Le Gabon – avec plus de 10 % de son territoire protégé par des parcs nationaux – est devenu le principal bastion d’Afrique centrale pour les éléphants de forêt, une espèce gravement menacée, dont la relative abondance et les habitudes de maraude sapent les efforts déployés pour les protéger, avertissent les autorités et les scientifiques.
Selon les observateurs avertis, ce conflit de longue date, s’est nettement aggravé au cours des dernières années – l’année 2021 a vu les manifestations anti-éléphants les plus étendues à ce jour de la part des agriculteurs du Gabon, selon le ministère de l’environnement.
« Certaines personnes ne peuvent plus cultiver – les éléphants mangent une si grande partie de leurs cultures », a déclaré à l’agence Reuters, le ministre des Eaux et Forêts l’Environnement, Pr. Lee White. « C’est devenu une question politique et cela érode le soutien à la conservation et au président (et) au gouvernement », a-t-il ajouté.
« A l’intérieur du pays, des troncs d’arbres éclatés, des broussailles piétinées et de la terre retournée marquent l’endroit où un éléphant s’est promené dans la forêt. Lorsqu’ils s’approchent des villages, ces bulldozers naturels peuvent anéantir les cultures soigneusement entretenues en quelques heures seulement », fait-on savoir.
Des réactions parfois assorties aux dégâts
« Vous pouvez voir comment les gens s’énervent et parfois tuent les éléphants », a déclaré le guide Djakel Matotsi en suivant les traces des éléphants dans le parc national de Pongara.
Selon le ministère, « Jusqu’à 50 éléphants sont tués par an par vengeance ou par autodéfense, tandis qu’environ 10 personnes ont été tuées par des éléphants au cours des deux dernières ». Qui affirme par ailleurs « qu’il n’y a pas assez de données pour quantifier les tendances à long terme ».
Des incursions à l’origine de plusieurs maux
Les raids des pachydermes sont parfois à l’origine d’une hausse des prix des denrées alimentaires. Ils provoquent également l’exode rural et renforcent le sentiment que les autorités privilégient les intérêts des éléphants tout en ne faisant pas grand-chose pour aider les populations qui vivent dans la pauvreté, a, quant à elle déclaré Oliwina Boudes, responsable d’une association d’agricultrices. Elle ajoute par ailleurs que :« Toutes les communautés rurales nourrissent ce sentiment ».
Difficile équation de conciliation de gestion des troupeaux et promotion du développement rural
La gestion des troupeaux et la promotion du développement rural met le gouvernement face à un crucial dilemme. En effet, le Gabon abrite 95 000 éléphants, soit 60 à 70 % de tous les éléphants de forêt d’Afrique, qui sont confrontés à un déclin dramatique ailleurs, selon une étude publiée dans Global Ecology and Conservation en décembre. Gérer ces troupeaux tout en promouvant le développement rural au Gabon est d’une « importance critique pour la persistance de l’espèce », selon cette étude.

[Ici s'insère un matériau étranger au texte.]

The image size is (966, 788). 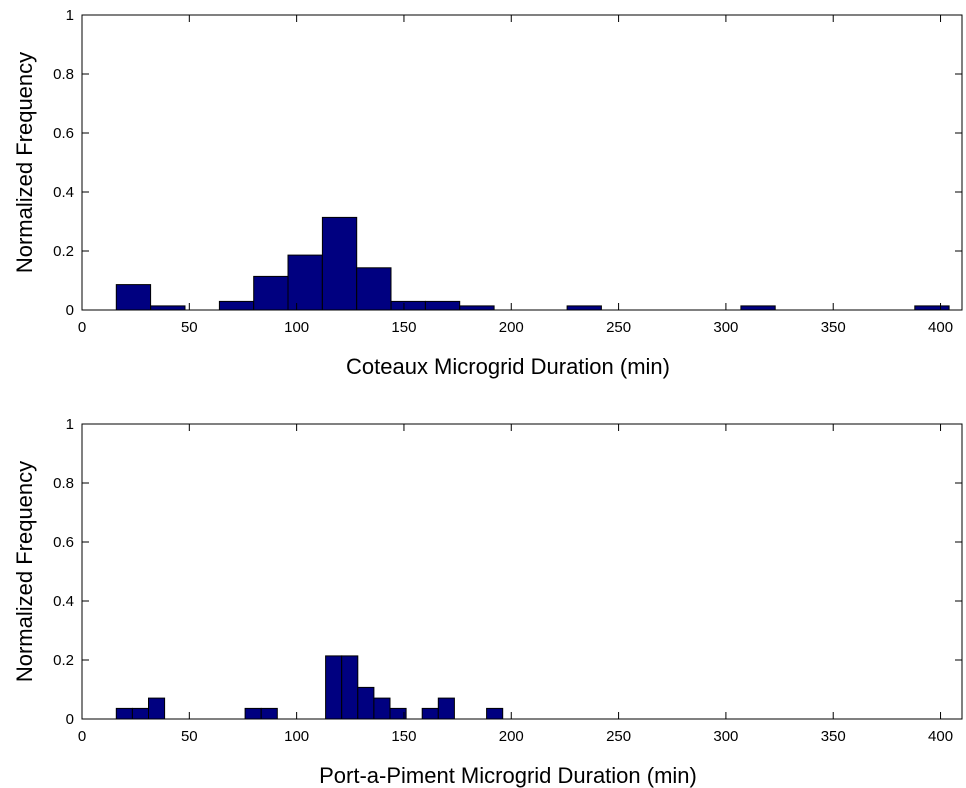 What do you see at coordinates (508, 366) in the screenshot?
I see `x-axis-label: Coteaux Microgrid Duration (min)` at bounding box center [508, 366].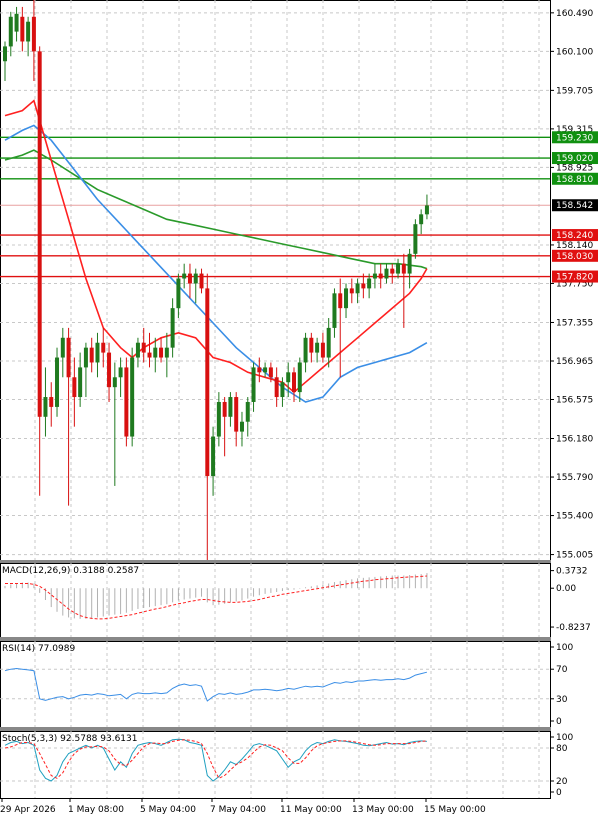  I want to click on time-tick-label: 15 May 00:00, so click(455, 810).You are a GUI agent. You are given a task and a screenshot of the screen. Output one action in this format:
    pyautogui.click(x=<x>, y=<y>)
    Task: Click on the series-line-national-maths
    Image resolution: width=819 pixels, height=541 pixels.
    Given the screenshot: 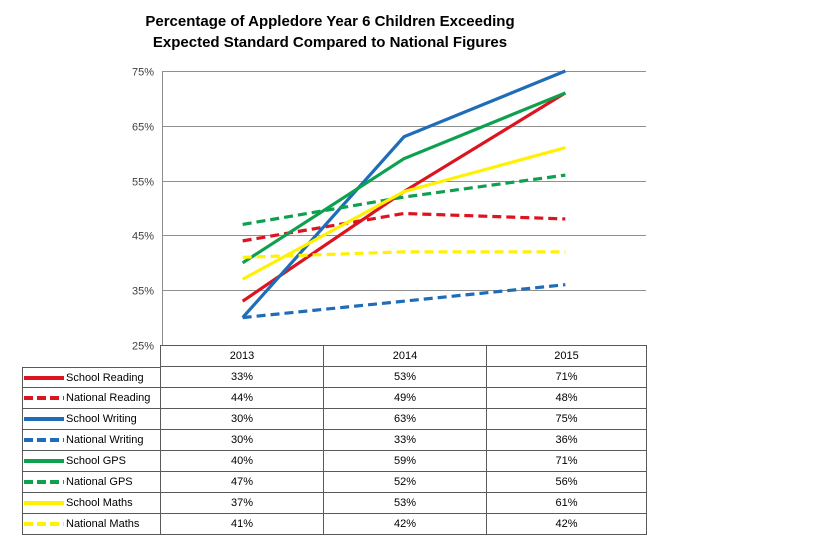 What is the action you would take?
    pyautogui.click(x=404, y=254)
    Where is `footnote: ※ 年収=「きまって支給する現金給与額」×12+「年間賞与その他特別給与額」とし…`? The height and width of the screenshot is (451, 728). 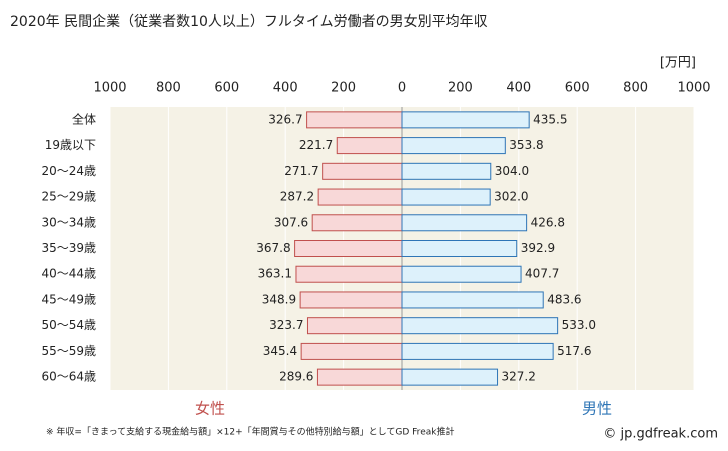 footnote: ※ 年収=「きまって支給する現金給与額」×12+「年間賞与その他特別給与額」とし… is located at coordinates (250, 432).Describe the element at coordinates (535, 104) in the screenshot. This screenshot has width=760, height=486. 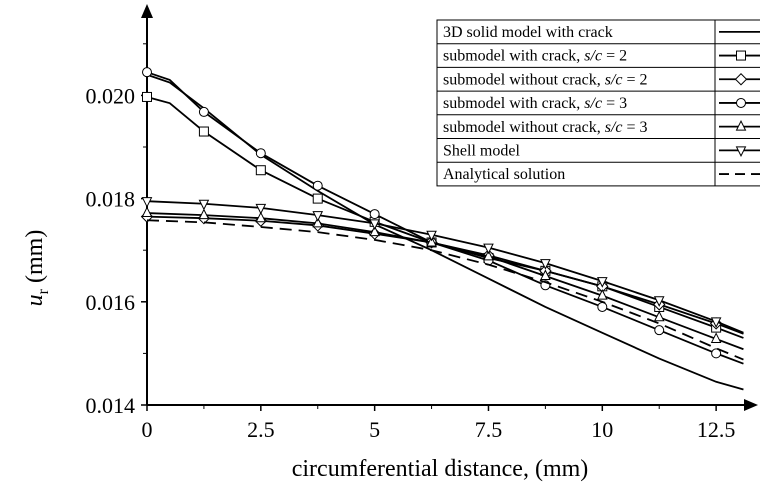
I see `legend-label: submodel with crack, s/c = 3` at that location.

Après des consultations nationales en 2021, les autorités déploient cette année, de nouvelles initiatives pour tenter de trouver cet équilibre. Pour remédier au manque de données sur les perturbations causées par les éléphants, le ministère a lancé une base de données et une application pour suivre et vérifier les plaintes.
Pour la première fois, le gouvernement a prévu 4,5 millions de dollars dans le budget de cette année pour indemniser les agriculteurs pour les cultures saccagées. Le gouvernement autorise également l’organisation caritative Space for Giants (SfG) à tester des clôtures électriques repoussant les éléphants autour des champs, personnalisées pour simplifier leur installation et leur entretien dans les conditions de la forêt tropicale.
Les 57 clôtures monobrin installées jusqu’à présent ont repoussé toutes les interactions avec les éléphants, a déclaré SfG en juin. Elle prévoit d’en installer 500 d’ici la fin de l’année si elle peut obtenir les fonds nécessaires.
Même avec les clôtures, le gouvernement devra faire davantage pour aider les agriculteurs à faire face aux éléphants dans le cadre de son plan de développement durable « Gabon vert », a déclaré John Poulsen, écologiste spécialiste des éléphants à l’Université de Duke, qui aide SfG à évaluer l’impact de l’essai de clôture.
Selon lui, le gouvernement pourrait éventuellement déployer des agents sur le terrain pour aider à éloigner les éléphants gênants des villages et dispenser des formations pour que les communautés puissent mieux gérer elles-mêmes les animaux à problèmes.
« S’ils ont cette perception que les éléphants sont si mauvais … cela affecte absolument leurs perspectives et leur volonté de travailler avec le gouvernement et avec d’autres efforts de conservation », a-t-il déclaré.